By 1860, just nine schools in the North were admitting black students, including Bowdoin in Maine, the Medical School of the University of New York, Castleton Medical School in Vermont, Berkshire Medical School in Pittsfield, Massachusetts, Rush Medical School in Chicago, the Eclectic Medical School of Philadelphia, the Homeopathic College of Cleveland, the American Medical College, and the Medical School of Harvard University.

It’s important to remember that the “color line” wasn’t set in stone. Many communities and institutions changed their approach to discrimination as the years went on.

As Stephen B. Thomas, PhD writes in The Color Line: Race Matters in the Elimination of Health Disparities:

The “color line” is not fixed but ripples through time, finding expression at distinct stages of our development as a nation. As the meaning of race has changed over time, its burdens and privileges have shifted among population groups. At one time in our history, for instance, the Irish and Italians were considered “non-White,” along with other immigrants who were not descendants of the early Anglo-Saxon Protestant settlers.

The First Historically Black Medical Schools

From 1868 to 1904, seven historically black medical schools were founded in the U.S. The first was Howard University, one of the nation’s most influential historically black colleges and universities, located in the heart of Washington, D.C.

It was founded with the expressed purpose of educating black doctors. It opened in 1968 to both black and white students, including women. The first faculty included four white professors and one black, Dr. Alexander T. Augusta.

Dr. Augusta had been in charge of the Toronto City Hospital. He was also the first African American to serve in Freedmen’s Hospital in D.C., but he was only hired as “demonstrator of anatomy,” which restricted his duties and autonomy on the job.

Several schools soon followed in Howard’s footsteps, including Meharry Medical College, which was established in 1876 in Nashville, Tennessee. With just a dozen students, the school disrupted the color line in the South by admitting students of color. History suggests that the Meharry brothers, who built the school, were originally befriended by a group of African Americans, which prompted them to fight for social equity.

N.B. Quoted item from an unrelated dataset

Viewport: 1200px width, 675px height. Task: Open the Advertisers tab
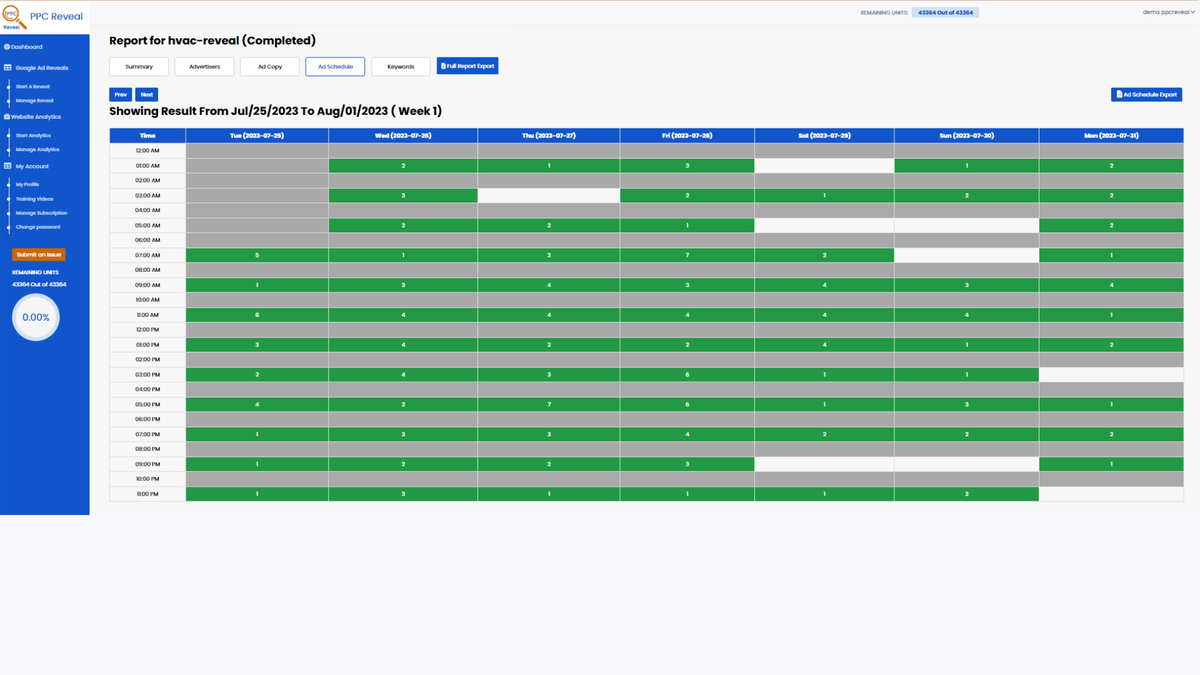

Leonard Medical School in North Carolina was founded in 1882 to assist the programs created at Meharry and Howard. It was one of the most successful historically black medical schools of the time. The Baptist Mission for Society for Negroes supported the school. Students were taught by a group of leading white physicians from the Raleigh community. Unfortunately, the school eventually closed in 1915 after it was unable to comply with the new set of medical standards laid out in the Flexner Report on Medical Education, published in 1910.

Historically black medical schools often lacked the funding and support to keep up with these trends in the industry. The Flexner Report called for new approaches in medicine, making way for more advanced diagnostic tools, treatment regimens, and clinical equipment, much of which was denied to historically black medical schools. Every time the industry moved forward, it created new hurdles for these institutions to overcome.

By 1914, four of the six newly formed historically black medical schools had disappeared, leaving only Howard and Meharry. In 1905, there were 1,465 African American doctors, with only 14.5% of them coming from predominantly white medical schools. Almost 2,400 physicians graduated from Howard and Meharry medical schools from 1890 to the end of WWI.

This discrimination kept countless aspiring providers from entering the world of medicine, making it that much harder for African Americans to access state-of-the-art care. We are still feeling the effects today. Just 5% of physicians working in the U.S. currently identify as black or of African descent, even though black people make up 12% of the population.